In the process of making kefir lactose sugars that are present in the milk are digested by the live cultures in kefir grains and broken down. However, not 100% of the lactose is digested in every batch. This means in certain types of kefir some lactose can remain making it unsuitable for a low-FODMAP diet.
Store-bought vs. Homemade Kefir
If you want to make sure that your kefir contains the least amount of lactose possible and is low FODMAP you might want to stay away from supermarket kefir.
Generally, it is hard to tell with store-bought kefir how long and under which conditions the milk has actually been fermented. Most brands will aim to not make their kefir too sour to appeal to a broader customer base. But, this typically comes at cost of the fermentation time.
When making kefir at home you are in full control of how long you let those bacteria break down the lactose and what to do with it after the initial fermentation. Plus you’ll also avoid a bunch of preservatives and chemicals that can be found in store-bought kefir.
How to make kefir lower FODMAP
Making kefir lower in FODMAP is as simple as reducing its lactose content. As we have seen above the FODMAP rating of kefir is directly correlated with the amount of lactose it contains. So, the real questions is: how can we reduce the lactose content in our milk kefir even further?
There are two factors that have the biggest impact on the final lactose content of kefir: the time you let your kefir ferment and whether you do a second fermentation or not.
- Fermentation Time: Simply put, the longer the milk is fermented, the more time the kefir grains have to eat through all the lactose sugars in the milk. Thus, by extending fermentation time to anywhere between 24-48 hours you can significantly reduce the lactose content and make kefir lower FODMAP.
- Second Fermentation (Maturing): You can further reduce the lactose in kefir and achieve an even lower FODMAP score by maturing the batch after the initial fermentation is complete. This process is also called a second fermentation and consists of letting the strained kefir sit for another 3-5 days at room temperature. Due to the live cultures remaining in the strained liquid the kefir will continue to ferment and most of the remaining lactose will be broken down.

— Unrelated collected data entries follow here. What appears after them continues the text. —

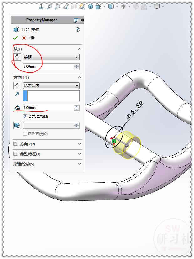The image size is (194, 259).
Task: Open the 给定深度 end condition dropdown
Action: (51, 85)
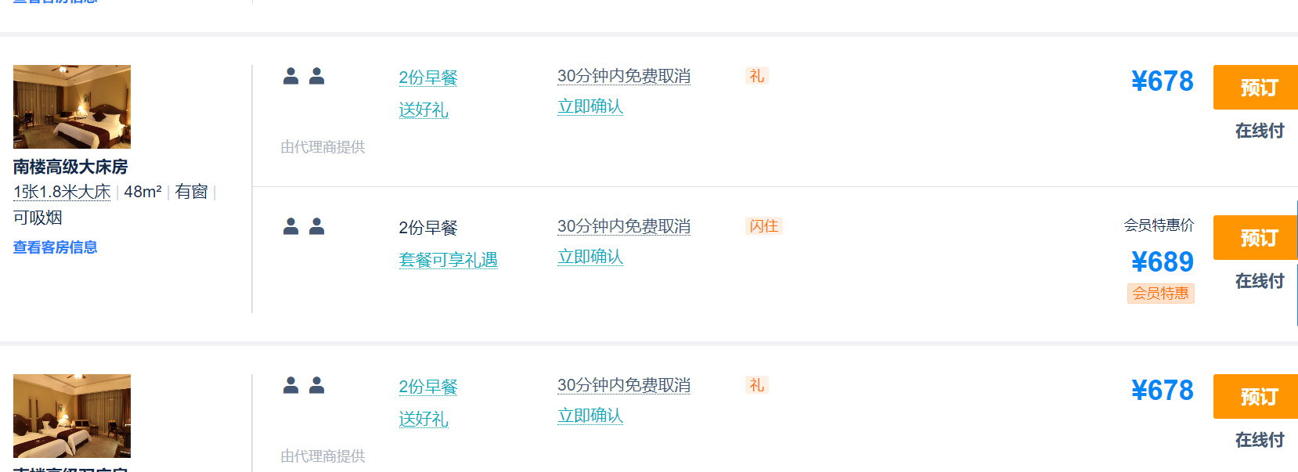Click 送好礼 on 南楼高级大床房's ¥678 rate
The height and width of the screenshot is (472, 1298).
click(x=424, y=110)
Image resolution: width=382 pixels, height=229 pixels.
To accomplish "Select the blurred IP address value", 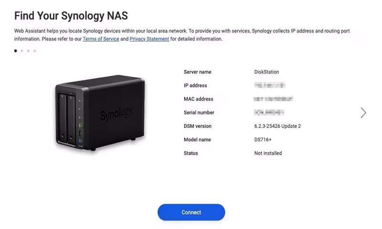I will (x=270, y=85).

Try out the methods above and see if it help your digestibility of kefir on low FODMAP. I have personally always enjoyed the mature kefir because of its reduced lactose and increased sourness! 😉
Other ways to make kefir low FODMAP
Besides making use of the two methods outlined above there are also some other simple ways to make sure your kefir is low FODMAP. In most cases these will be even safer since they don’t contain any lactose to begin with:
- Goat’s Milk: Although goat’s milk actually almost contains as much lactose as cows milk most people with IBS and sensitive guts tend to better on goat’s milk kefir. Also the taste tends to be a bit milder and less sour.
- Coconut Milk: You can actually also use coconut milk to make kefir. The benefit here is that you don’t have any lactose, to begin with so it is perfectly safe to drink on a low-FODMAP diet.
- Water Kefir: Another alternative to milk kefir is water kefir. The process of making the kefir is essentially the same as with milk but you will need a different type of kefir grain. As with coconut kefir it is completely lactose-free and low FODMAP.
There are so many ways to enjoy kefir even on a low FODMAP diet. The first thing I’d try is simply to ferment your kefir longer and mature it for a few days at room temperature to reduce the lactose content even further.
You probably won’t get to 0% lactose this way but it will barely make a difference in the FODMAP rating (like hard cheese).
If you want to be absolutely certain that there is no lactose and that your kefir is low-FODMAP compatible try using coconut milk or water kefir. They are delicious in their own right and make an excellent alternative to milk kefir.